A sampling of snake diversity. These types show significant irregularity in their diets, ranging from generalist predators on vertebrates (rainbow boa, anaconda) to species that specialize on sleeping lizards (tree snake), earthworms (worm snake), and tree frogs (parrot snake).
Snake specimen from U-Ms Museum of Zoology. The American pipeline snake (Anilius scytale) is harmless but is frequently mistaken for dangerously venomous coral snakes. The American pipe snake (Anilius scytale) is safe but is regularly misinterpreted for alarmingly venomous coral snakes.

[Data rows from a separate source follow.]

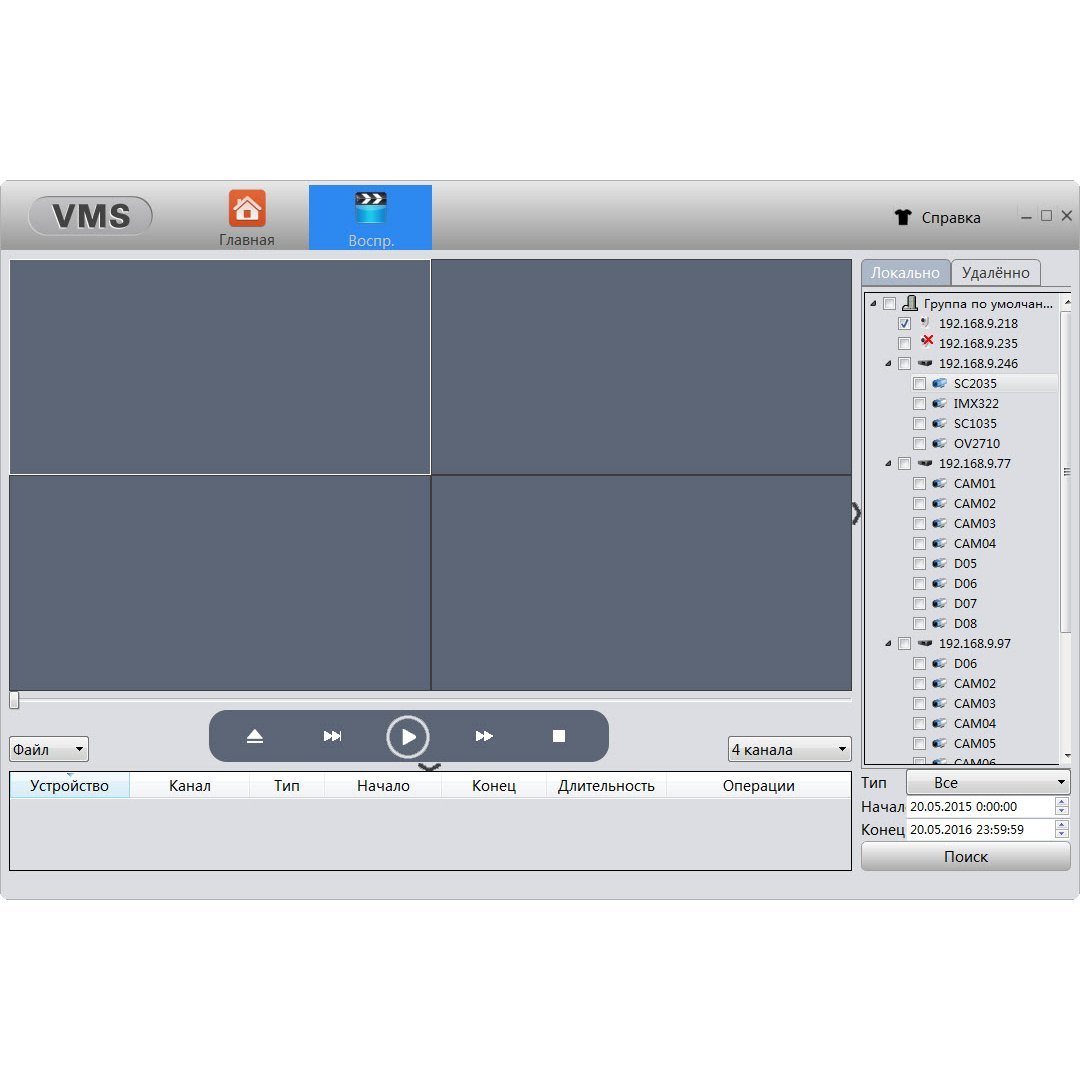
Task: Check the CAM01 channel checkbox
Action: tap(919, 484)
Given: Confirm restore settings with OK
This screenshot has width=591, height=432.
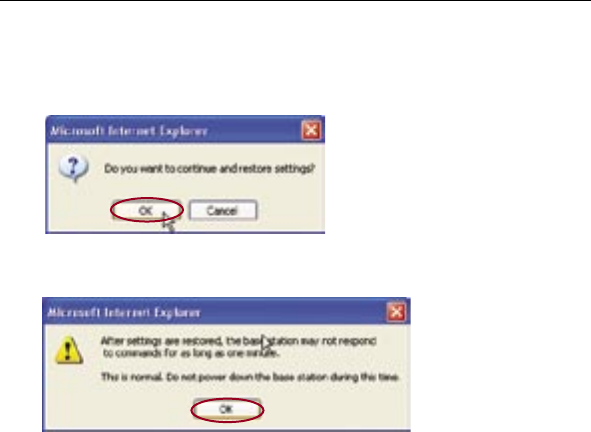Looking at the screenshot, I should pyautogui.click(x=147, y=210).
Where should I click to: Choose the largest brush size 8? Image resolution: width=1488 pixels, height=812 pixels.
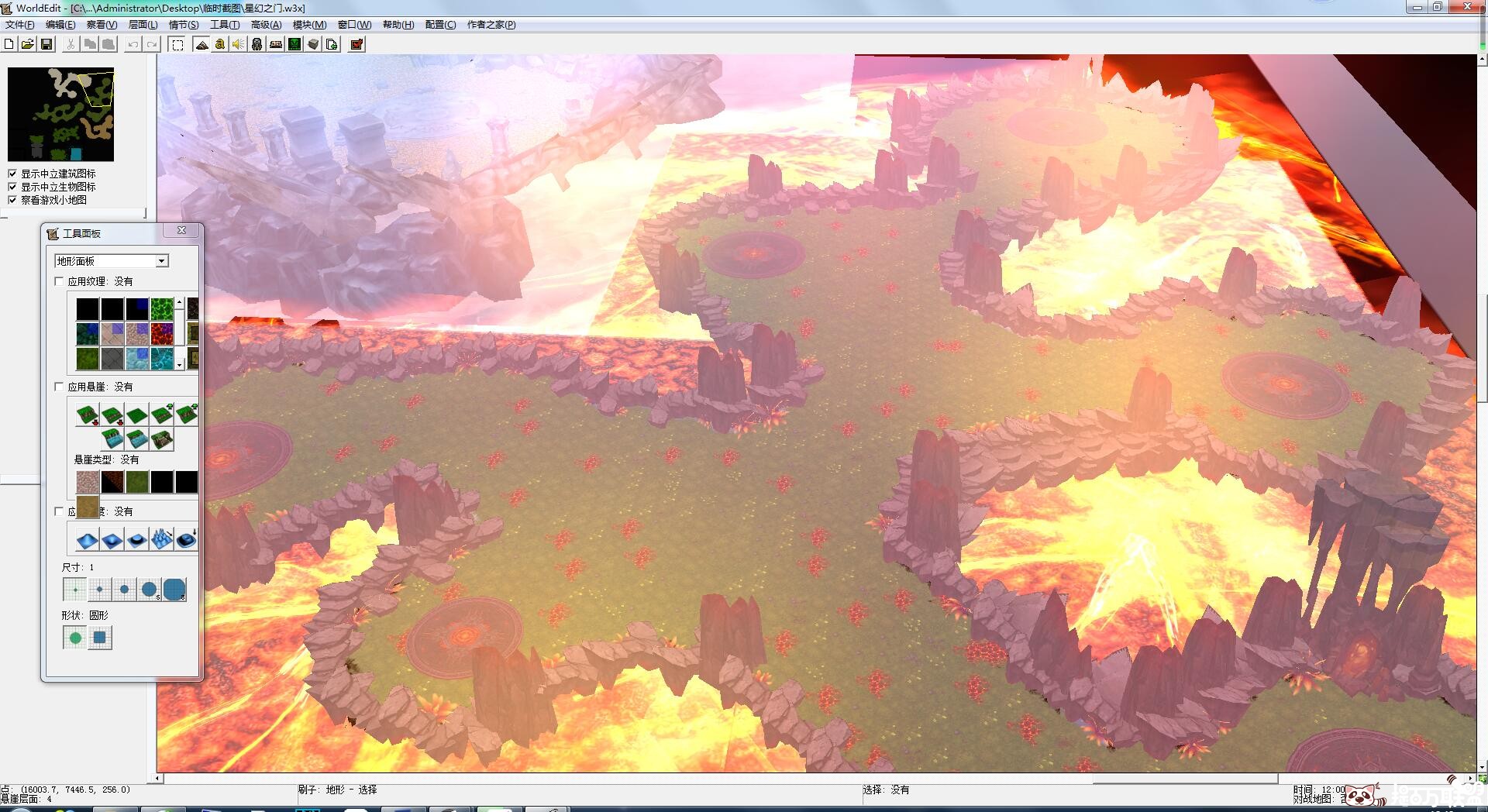(174, 590)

A sampling of snake diversity. Clockwise from upper left: rainbow boa (Epicrates cenchria), image credit Pascal Title, U-M Museum of Zoology; Amazon basin tree snake (Imantodes lentiferus), image credit Pascal Title, U-M Museum of Zoology; western worm snake (Carphophis vermis), image credit Alison Rabosky, U-M Museum of Zoology; two-striped forest pitviper (Bothrops bilineatus), image credit Dan Rabosky, U-M Museum of Zoology; parrot snake (Leptophis ahaetulla), image credit Ivan Prates, U-M Museum of Zoology; and green anaconda (Eunectes murinus), image credit Dan Rabosky, U-M Museum of Zoology These types show significant irregularity in their diets, ranging from generalist predators on vertebrates (rainbow boa, anaconda) to types that specialize on sleeping lizards (tree snake), earthworms (worm snake), and tree frogs (parrot snake).
Modern snakes progressed from forefathers that lived side by side with the dinosaurs which most likely fed generally on lizards and insects.
A miles-wide asteroid cleaned out almost all the dinosaurs and roughly three-quarters of the planets plant and animal species 66 million years back, setting the stage for the amazing diversity of mammals and birds that followed in the early Cenozoic Era.
A new University of Michigan research study reveals that early snakes profited from that ecological chance and the assortment that it provided, quickly and repeatedly progressing unique dietary adaptations and prey choices.